On Jun. 6, the '2025 Economic Joint Academic Conference' takes place at Hannam University in DAEDUCK District, Daejeon. The theme of Special Session II led by the Korea Development Institute (KDI) is 'The Long-term and Short-term Changes in Our Country's liability and Policy Direction.' /Courtesy of Lee Joo-hyung.

A study has emerged indicating that the government's household liability policy should focus on managing individual borrowers' soundness without imposing a limit on total liabilities. This is due to the significant impact that demographic changes, such as increasing life expectancy, have on the rising household liability in South Korea.

Researcher Kim Mi-ru of the Korea Development Institute (KDI) presented this argument during a session titled "The Impact of Demographic Changes on Household Liabilities and Implications" at the special session II of the 2025 Joint Economic Conference held at Hannam University in Daeduck on the morning of the 6th.

Kim noted, "As life expectancy increases, the motivation for households to accumulate financial and dwelling assets strengthens," adding, "This results in lower real interest rates and rising real estate prices, which leads to increased household liabilities."

The impact of increasing life expectancy in Korea on household debt in relation to Gross Domestic Product (GDP). /Courtesy of Korea Development Institute (KDI).

If life expectancy increases by three years, real estate assets are projected to rise by 0.61%, while household liabilities in relation to GDP are expected to increase by 24.99%, according to Kim's analysis.

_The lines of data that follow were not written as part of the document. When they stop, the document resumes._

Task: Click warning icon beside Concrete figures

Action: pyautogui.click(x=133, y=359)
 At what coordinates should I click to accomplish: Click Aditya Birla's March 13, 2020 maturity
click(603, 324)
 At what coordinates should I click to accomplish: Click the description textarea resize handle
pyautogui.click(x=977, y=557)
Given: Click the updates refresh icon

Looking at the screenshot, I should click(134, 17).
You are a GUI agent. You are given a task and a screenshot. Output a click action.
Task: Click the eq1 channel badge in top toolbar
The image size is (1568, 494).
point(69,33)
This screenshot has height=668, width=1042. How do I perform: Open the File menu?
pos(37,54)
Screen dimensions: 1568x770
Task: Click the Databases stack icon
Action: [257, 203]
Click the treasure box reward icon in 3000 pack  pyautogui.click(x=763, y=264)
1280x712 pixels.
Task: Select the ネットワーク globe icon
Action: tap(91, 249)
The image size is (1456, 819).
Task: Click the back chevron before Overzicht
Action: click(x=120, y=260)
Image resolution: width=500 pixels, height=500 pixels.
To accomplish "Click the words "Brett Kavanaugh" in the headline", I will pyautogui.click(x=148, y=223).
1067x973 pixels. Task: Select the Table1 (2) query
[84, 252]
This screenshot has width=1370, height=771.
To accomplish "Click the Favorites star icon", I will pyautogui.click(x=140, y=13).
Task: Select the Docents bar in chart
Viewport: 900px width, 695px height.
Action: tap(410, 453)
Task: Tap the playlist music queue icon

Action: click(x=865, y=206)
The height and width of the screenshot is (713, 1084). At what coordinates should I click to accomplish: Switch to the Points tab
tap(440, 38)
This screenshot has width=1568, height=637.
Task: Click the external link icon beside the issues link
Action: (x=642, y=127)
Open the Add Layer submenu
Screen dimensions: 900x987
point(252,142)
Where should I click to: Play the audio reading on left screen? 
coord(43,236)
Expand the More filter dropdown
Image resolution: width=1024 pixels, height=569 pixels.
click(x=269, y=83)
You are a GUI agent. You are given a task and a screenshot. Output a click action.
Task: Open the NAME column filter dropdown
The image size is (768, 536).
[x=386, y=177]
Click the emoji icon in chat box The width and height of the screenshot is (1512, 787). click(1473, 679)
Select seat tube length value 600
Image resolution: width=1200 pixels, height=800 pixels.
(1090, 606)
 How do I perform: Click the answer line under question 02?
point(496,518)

He explained that "When life expectancy increases without significant changes in retirement age, the demand for asset accumulation for retirement preparation rises due to a longer survival period after retirement," stressing that "generally, households want to maintain a certain consumption level over their lifetime based on expected lifetime income."

He further stated, "This creates an environment where economic entities seeking to borrow funds can do so more easily than before" and explained that "lower real interest rates could lead to increased corporate liabilities or rising net external financial assets."

Regarding the factors for lower real interest rates and increased corporate liabilities, Kim explained, "When life expectancy increases, those aged 45 and above accumulate assets focused on financial assets, while those under 45 accumulate assets focused on dwellings, leading to an increase in net worth for all entities while also increasing liabilities."

However, he predicted that as low birth rates and aging continue to decrease the ratio of the younger generation to the retired elderly, household liabilities relative to GDP would gradually decline.

Kim asserted, "As retired elderly individuals consume their accumulated assets to maintain their living standards, the overall capital stock increase of the economy will slow down," adding, "Additionally, the number of younger individuals acquiring real estate through borrowing will also decrease, contributing to a reduction in household liabilities."

Based on these research findings, Kim emphasized, "The government's household liability management policy targeted at total management may exacerbate resource allocation distortions within the economy" and predicted that household liability levels will naturally decrease over the medium to long term due to demographic changes.

He further stated, "It is necessary to manage household liabilities with a focus on individual borrower soundness" and suggested that "debts should be managed primarily based on the debt service ratio (DSR) of individual borrowers, but when calculating the DSR, current and future income trends should also be considered and reflected in stress DSR regulations." He added, "Therefore, when calculating the stress DSR, it is important to properly reflect the expected duration of future economic activities and income forecasts."

Kim also mentioned, "Policies other than financial policies can also influence household liability trends" and noted that "increased labor market participation of the elderly due to rising retirement ages will help reduce household liabilities by decreasing the motivation for households to accumulate assets."

He emphasized, "Factors such as a decrease in real estate prices through easing metropolitan area concentration and resolving asset imbalances through enhanced social mobility could also contribute to reducing household liabilities."